Bolton:  I mean the test in the sense for the Blair government, of which you’ve been a member, is that in fact when Saddam Hussein was in power there wasn’t this degree of sectarian killing, there wasn’t this effective civil war going on, so in some ways we’ve made the situation worse.

Benn:  I just don’t accept that actually because there was a lot of killing going on when Saddam was in power, as the bodies being uncovered from the desert, people who’d been shot and buried there, proves the differences that there is now an elected government, and if you say to me….

BoltonSo we’ve made things better would you say that?

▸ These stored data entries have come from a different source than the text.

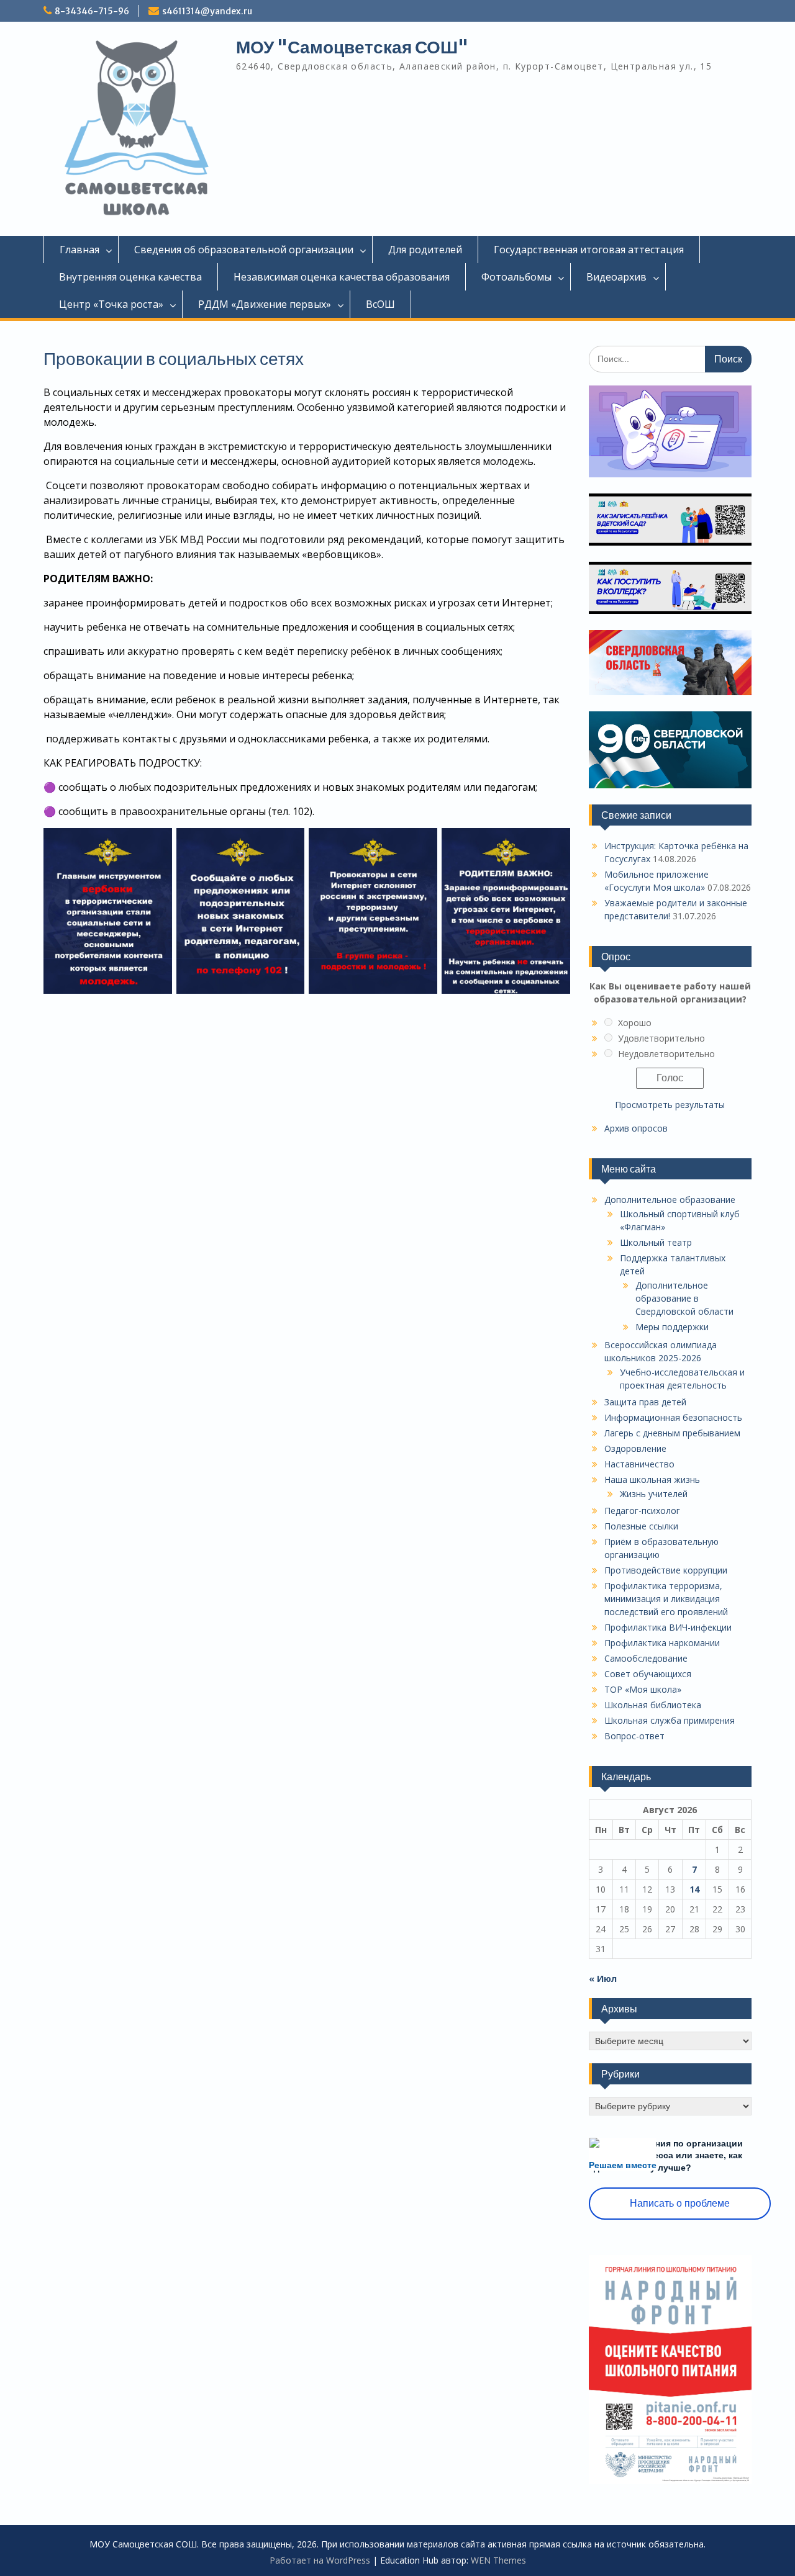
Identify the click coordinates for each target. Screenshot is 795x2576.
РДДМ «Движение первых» (264, 304)
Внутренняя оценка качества (130, 277)
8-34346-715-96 (92, 11)
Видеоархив (616, 277)
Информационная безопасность (673, 1417)
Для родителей (425, 249)
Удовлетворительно (661, 1038)
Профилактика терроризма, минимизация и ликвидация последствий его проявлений (666, 1599)
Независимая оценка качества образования (342, 277)
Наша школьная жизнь (652, 1479)
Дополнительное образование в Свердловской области (684, 1298)
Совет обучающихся (647, 1674)
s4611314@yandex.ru (207, 11)
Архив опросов (636, 1128)
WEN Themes (498, 2560)
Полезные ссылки (641, 1526)
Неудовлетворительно (666, 1054)
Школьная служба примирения (669, 1720)
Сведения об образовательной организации (243, 249)
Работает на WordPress (320, 2560)
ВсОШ (380, 304)
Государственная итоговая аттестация (589, 249)
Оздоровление (635, 1448)
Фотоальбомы (516, 277)
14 (694, 1889)
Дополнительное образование (669, 1199)
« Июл (603, 1978)
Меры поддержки (672, 1327)
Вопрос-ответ (634, 1736)
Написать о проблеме (680, 2203)
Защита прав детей (645, 1402)
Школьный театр (656, 1242)
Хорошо (635, 1023)
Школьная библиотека (652, 1705)
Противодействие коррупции (665, 1570)
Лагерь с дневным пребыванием (672, 1433)
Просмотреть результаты (670, 1104)
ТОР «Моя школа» (642, 1689)
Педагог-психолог (642, 1510)
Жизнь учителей (654, 1494)
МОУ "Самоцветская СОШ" (352, 47)
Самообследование (646, 1658)
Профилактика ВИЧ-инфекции (668, 1627)
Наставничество (639, 1464)
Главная (79, 249)
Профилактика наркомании (662, 1643)
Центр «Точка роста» (111, 304)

Benn:  We’ve made things different, because there is now a chance for the people to build a better future for Iraq through a government they’ve elected.  And if you ask me very frankly, Adam, do I wish that Saddam was still in power the honest answer is no I don’t and I don’t think the people of Iraq think that.  But in parts of the country it’s very grim, it’s very difficult, everybody knows that but the future of Iraq, ultimately, has to rest in the hands of the Iraqis.  They have the means to find a peaceful way forward thorough an elected government and not through violence.

BoltonHilary Benn thank you very much for joining us this Sunday Live.